- _SUPPLIED MATERIAL_
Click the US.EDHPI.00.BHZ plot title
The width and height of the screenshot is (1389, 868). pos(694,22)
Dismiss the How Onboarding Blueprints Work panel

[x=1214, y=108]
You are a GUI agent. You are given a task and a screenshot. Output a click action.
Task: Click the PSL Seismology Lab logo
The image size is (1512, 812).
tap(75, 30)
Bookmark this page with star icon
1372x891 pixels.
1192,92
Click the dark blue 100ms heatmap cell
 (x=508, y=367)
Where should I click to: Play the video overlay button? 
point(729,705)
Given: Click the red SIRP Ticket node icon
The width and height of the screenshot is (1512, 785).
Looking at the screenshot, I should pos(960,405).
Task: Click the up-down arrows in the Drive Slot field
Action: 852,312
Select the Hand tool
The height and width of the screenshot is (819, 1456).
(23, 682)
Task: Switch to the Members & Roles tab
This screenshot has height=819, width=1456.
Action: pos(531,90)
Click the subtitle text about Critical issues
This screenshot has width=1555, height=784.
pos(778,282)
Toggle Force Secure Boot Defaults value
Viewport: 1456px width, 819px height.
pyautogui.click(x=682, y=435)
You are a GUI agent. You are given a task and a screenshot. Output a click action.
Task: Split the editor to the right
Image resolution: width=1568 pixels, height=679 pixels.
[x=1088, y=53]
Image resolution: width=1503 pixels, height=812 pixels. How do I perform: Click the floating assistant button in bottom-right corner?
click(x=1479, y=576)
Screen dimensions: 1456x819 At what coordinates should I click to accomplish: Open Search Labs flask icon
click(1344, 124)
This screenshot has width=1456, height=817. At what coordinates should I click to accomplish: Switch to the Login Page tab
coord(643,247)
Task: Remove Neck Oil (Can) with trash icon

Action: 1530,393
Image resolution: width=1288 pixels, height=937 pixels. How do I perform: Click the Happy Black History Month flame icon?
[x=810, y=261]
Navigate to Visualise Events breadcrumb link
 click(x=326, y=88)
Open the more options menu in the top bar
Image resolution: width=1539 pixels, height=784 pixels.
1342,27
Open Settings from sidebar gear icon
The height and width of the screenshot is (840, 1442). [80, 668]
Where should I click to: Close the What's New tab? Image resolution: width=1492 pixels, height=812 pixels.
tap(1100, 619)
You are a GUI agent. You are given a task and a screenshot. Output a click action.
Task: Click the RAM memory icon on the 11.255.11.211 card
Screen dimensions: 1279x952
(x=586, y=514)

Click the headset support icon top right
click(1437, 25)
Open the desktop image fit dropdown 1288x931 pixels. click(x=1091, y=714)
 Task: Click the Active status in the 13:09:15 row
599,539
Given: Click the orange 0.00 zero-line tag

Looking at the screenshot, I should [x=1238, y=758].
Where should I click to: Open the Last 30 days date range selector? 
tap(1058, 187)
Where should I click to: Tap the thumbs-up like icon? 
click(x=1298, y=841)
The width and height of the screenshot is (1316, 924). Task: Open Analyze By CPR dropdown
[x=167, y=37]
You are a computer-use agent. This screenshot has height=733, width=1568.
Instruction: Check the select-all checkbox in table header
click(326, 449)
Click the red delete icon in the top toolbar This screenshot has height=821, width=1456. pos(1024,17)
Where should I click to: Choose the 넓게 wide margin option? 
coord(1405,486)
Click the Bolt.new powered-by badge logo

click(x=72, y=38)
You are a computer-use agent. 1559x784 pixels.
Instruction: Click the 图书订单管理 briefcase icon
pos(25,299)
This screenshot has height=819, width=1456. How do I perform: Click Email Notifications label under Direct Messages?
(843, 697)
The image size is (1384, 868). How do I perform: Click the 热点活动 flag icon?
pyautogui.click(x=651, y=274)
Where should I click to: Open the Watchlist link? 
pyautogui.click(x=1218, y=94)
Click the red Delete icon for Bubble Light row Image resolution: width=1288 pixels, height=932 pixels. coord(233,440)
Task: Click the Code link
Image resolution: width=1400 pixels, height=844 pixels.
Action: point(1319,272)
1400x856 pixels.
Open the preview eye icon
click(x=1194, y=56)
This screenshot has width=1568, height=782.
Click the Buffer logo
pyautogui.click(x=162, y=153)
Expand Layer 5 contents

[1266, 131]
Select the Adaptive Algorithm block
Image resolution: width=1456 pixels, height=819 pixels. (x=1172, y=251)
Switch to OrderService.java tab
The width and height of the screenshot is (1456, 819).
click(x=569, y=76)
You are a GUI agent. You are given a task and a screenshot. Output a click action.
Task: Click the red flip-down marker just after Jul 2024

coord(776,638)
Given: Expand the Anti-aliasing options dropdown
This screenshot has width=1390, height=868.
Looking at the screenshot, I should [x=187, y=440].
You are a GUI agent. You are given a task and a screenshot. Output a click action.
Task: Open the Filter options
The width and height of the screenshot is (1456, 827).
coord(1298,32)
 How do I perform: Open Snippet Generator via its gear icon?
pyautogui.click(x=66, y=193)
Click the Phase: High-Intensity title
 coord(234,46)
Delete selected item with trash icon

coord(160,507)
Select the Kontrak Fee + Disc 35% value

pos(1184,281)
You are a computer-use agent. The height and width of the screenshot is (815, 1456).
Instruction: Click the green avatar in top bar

- _WHAT TO WORK ON_
Give the whole listing again, character for character.

- _WRITTEN RESPONSE_
Click the US.EDHPI.00.BHZ plot title
The width and height of the screenshot is (1389, 868). pos(694,22)
Dismiss the How Onboarding Blueprints Work panel

[x=1214, y=108]
You are a GUI agent. You are given a task and a screenshot. Output a click action.
Task: Click the PSL Seismology Lab logo
The image size is (1512, 812).
tap(75, 30)
Bookmark this page with star icon
1372x891 pixels.
1192,92
Click the dark blue 100ms heatmap cell
 (x=508, y=367)
Where should I click to: Play the video overlay button? 
point(729,705)
Given: Click the red SIRP Ticket node icon
The width and height of the screenshot is (1512, 785).
Looking at the screenshot, I should pos(960,405).
Task: Click the up-down arrows in the Drive Slot field
Action: 852,312
Select the Hand tool
The height and width of the screenshot is (819, 1456).
(23, 682)
Task: Switch to the Members & Roles tab
This screenshot has height=819, width=1456.
Action: pos(531,90)
Click the subtitle text about Critical issues
This screenshot has width=1555, height=784.
pos(778,282)
Toggle Force Secure Boot Defaults value
Viewport: 1456px width, 819px height.
pyautogui.click(x=682, y=435)
You are a GUI agent. You are given a task and a screenshot. Output a click action.
Task: Split the editor to the right
Image resolution: width=1568 pixels, height=679 pixels.
[x=1088, y=53]
Image resolution: width=1503 pixels, height=812 pixels. How do I perform: Click the floating assistant button in bottom-right corner?
click(x=1479, y=576)
Screen dimensions: 1456x819 At what coordinates should I click to accomplish: Open Search Labs flask icon
click(1344, 124)
This screenshot has width=1456, height=817. At what coordinates should I click to accomplish: Switch to the Login Page tab
coord(643,247)
Task: Remove Neck Oil (Can) with trash icon

Action: 1530,393
Image resolution: width=1288 pixels, height=937 pixels. How do I perform: Click the Happy Black History Month flame icon?
[x=810, y=261]
Navigate to Visualise Events breadcrumb link
 click(x=326, y=88)
Open the more options menu in the top bar
Image resolution: width=1539 pixels, height=784 pixels.
1342,27
Open Settings from sidebar gear icon
The height and width of the screenshot is (840, 1442). [80, 668]
Where should I click to: Close the What's New tab? Image resolution: width=1492 pixels, height=812 pixels.
tap(1100, 619)
You are a GUI agent. You are given a task and a screenshot. Output a click action.
Task: Click the RAM memory icon on the 11.255.11.211 card
Screen dimensions: 1279x952
(x=586, y=514)

Click the headset support icon top right
click(1437, 25)
Open the desktop image fit dropdown 1288x931 pixels. click(x=1091, y=714)
 Task: Click the Active status in the 13:09:15 row
599,539
Given: Click the orange 0.00 zero-line tag

Looking at the screenshot, I should [x=1238, y=758].
Where should I click to: Open the Last 30 days date range selector? 
tap(1058, 187)
Where should I click to: Tap the thumbs-up like icon? 
click(x=1298, y=841)
The width and height of the screenshot is (1316, 924). Task: Open Analyze By CPR dropdown
[x=167, y=37]
You are a computer-use agent. This screenshot has height=733, width=1568.
Instruction: Check the select-all checkbox in table header
click(326, 449)
Click the red delete icon in the top toolbar This screenshot has height=821, width=1456. pos(1024,17)
Where should I click to: Choose the 넓게 wide margin option? 
coord(1405,486)
Click the Bolt.new powered-by badge logo

click(x=72, y=38)
You are a computer-use agent. 1559x784 pixels.
Instruction: Click the 图书订单管理 briefcase icon
pos(25,299)
This screenshot has height=819, width=1456. How do I perform: Click Email Notifications label under Direct Messages?
(843, 697)
The image size is (1384, 868). How do I perform: Click the 热点活动 flag icon?
pyautogui.click(x=651, y=274)
Where should I click to: Open the Watchlist link? 
pyautogui.click(x=1218, y=94)
Click the red Delete icon for Bubble Light row Image resolution: width=1288 pixels, height=932 pixels. coord(233,440)
Task: Click the Code link
Image resolution: width=1400 pixels, height=844 pixels.
Action: point(1319,272)
1400x856 pixels.
Open the preview eye icon
click(x=1194, y=56)
This screenshot has width=1568, height=782.
Click the Buffer logo
pyautogui.click(x=162, y=153)
Expand Layer 5 contents

[1266, 131]
Select the Adaptive Algorithm block
Image resolution: width=1456 pixels, height=819 pixels. (x=1172, y=251)
Switch to OrderService.java tab
The width and height of the screenshot is (1456, 819).
click(x=569, y=76)
You are a GUI agent. You are given a task and a screenshot. Output a click action.
Task: Click the red flip-down marker just after Jul 2024

coord(776,638)
Given: Expand the Anti-aliasing options dropdown
This screenshot has width=1390, height=868.
Looking at the screenshot, I should [x=187, y=440].
You are a GUI agent. You are given a task and a screenshot. Output a click action.
Task: Open the Filter options
The width and height of the screenshot is (1456, 827).
coord(1298,32)
 How do I perform: Open Snippet Generator via its gear icon?
pyautogui.click(x=66, y=193)
Click the Phase: High-Intensity title
 coord(234,46)
Delete selected item with trash icon

coord(160,507)
Select the Kontrak Fee + Disc 35% value

pos(1184,281)
You are a computer-use agent. The height and width of the screenshot is (815, 1456).
Instruction: Click the green avatar in top bar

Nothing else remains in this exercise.